DATA ROWS
════════════════
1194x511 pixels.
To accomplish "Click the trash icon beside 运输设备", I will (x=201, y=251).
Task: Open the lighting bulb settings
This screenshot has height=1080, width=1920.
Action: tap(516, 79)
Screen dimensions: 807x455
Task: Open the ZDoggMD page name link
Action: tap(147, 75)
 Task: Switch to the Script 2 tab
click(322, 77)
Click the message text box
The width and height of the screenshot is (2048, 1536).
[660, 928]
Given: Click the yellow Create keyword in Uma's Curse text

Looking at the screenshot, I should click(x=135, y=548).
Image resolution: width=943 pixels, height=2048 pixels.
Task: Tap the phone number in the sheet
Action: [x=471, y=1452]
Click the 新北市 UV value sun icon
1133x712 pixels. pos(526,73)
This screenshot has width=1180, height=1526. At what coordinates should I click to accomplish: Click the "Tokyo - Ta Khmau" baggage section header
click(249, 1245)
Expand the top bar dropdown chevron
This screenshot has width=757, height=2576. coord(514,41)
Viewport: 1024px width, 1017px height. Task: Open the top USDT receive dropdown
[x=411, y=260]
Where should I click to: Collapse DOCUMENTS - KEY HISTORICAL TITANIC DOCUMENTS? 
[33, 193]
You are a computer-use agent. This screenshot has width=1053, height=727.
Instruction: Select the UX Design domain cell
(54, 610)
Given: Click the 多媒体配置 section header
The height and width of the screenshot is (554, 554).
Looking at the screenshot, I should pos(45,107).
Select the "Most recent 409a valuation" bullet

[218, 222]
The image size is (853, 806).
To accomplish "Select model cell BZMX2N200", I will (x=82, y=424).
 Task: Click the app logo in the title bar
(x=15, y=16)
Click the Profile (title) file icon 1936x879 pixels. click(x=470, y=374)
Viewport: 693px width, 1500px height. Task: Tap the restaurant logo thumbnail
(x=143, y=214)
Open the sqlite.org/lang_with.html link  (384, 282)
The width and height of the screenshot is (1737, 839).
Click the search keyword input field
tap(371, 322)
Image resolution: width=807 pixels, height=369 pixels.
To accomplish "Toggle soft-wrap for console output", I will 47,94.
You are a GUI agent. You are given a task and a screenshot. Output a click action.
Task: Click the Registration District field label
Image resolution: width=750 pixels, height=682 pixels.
════════════════
EXERCISE BRIEF
Write out all the rows above as a numbered list, leaving out any blank lines.

RESULT OF THE TASK
1. 1194x511 pixels.
2. To accomplish "Click the trash icon beside 运输设备", I will (x=201, y=251).
3. Task: Open the lighting bulb settings
4. This screenshot has height=1080, width=1920.
5. Action: tap(516, 79)
6. Screen dimensions: 807x455
7. Task: Open the ZDoggMD page name link
8. Action: tap(147, 75)
9.  Task: Switch to the Script 2 tab
10. click(322, 77)
11. Click the message text box
12. The width and height of the screenshot is (2048, 1536).
13. [660, 928]
14. Given: Click the yellow Create keyword in Uma's Curse text
15. Looking at the screenshot, I should click(x=135, y=548).
16. Image resolution: width=943 pixels, height=2048 pixels.
17. Task: Tap the phone number in the sheet
18. Action: [x=471, y=1452]
19. Click the 新北市 UV value sun icon
20. 1133x712 pixels. pos(526,73)
21. This screenshot has width=1180, height=1526. At what coordinates should I click to accomplish: Click the "Tokyo - Ta Khmau" baggage section header
22. click(249, 1245)
23. Expand the top bar dropdown chevron
24. This screenshot has width=757, height=2576. coord(514,41)
25. Viewport: 1024px width, 1017px height. Task: Open the top USDT receive dropdown
26. [x=411, y=260]
27. Where should I click to: Collapse DOCUMENTS - KEY HISTORICAL TITANIC DOCUMENTS? 
28. [33, 193]
29. You are a computer-use agent. This screenshot has width=1053, height=727.
30. Instruction: Select the UX Design domain cell
31. (54, 610)
32. Given: Click the 多媒体配置 section header
33. The height and width of the screenshot is (554, 554).
34. Looking at the screenshot, I should pos(45,107).
35. Select the "Most recent 409a valuation" bullet
36. [218, 222]
37. The image size is (853, 806).
38. To accomplish "Select model cell BZMX2N200", I will (x=82, y=424).
39.  Task: Click the app logo in the title bar
40. (x=15, y=16)
41. Click the Profile (title) file icon 1936x879 pixels. click(x=470, y=374)
42. Viewport: 693px width, 1500px height. Task: Tap the restaurant logo thumbnail
43. (x=143, y=214)
44. Open the sqlite.org/lang_with.html link  (384, 282)
45. The width and height of the screenshot is (1737, 839).
46. Click the search keyword input field
47. tap(371, 322)
48. Image resolution: width=807 pixels, height=369 pixels.
49. To accomplish "Toggle soft-wrap for console output", I will 47,94.
50. You are a GUI agent. You are given a task and a screenshot. Output a click action.
51. Task: Click the Registration District field label
52. Image resolution: width=750 pixels, height=682 pixels.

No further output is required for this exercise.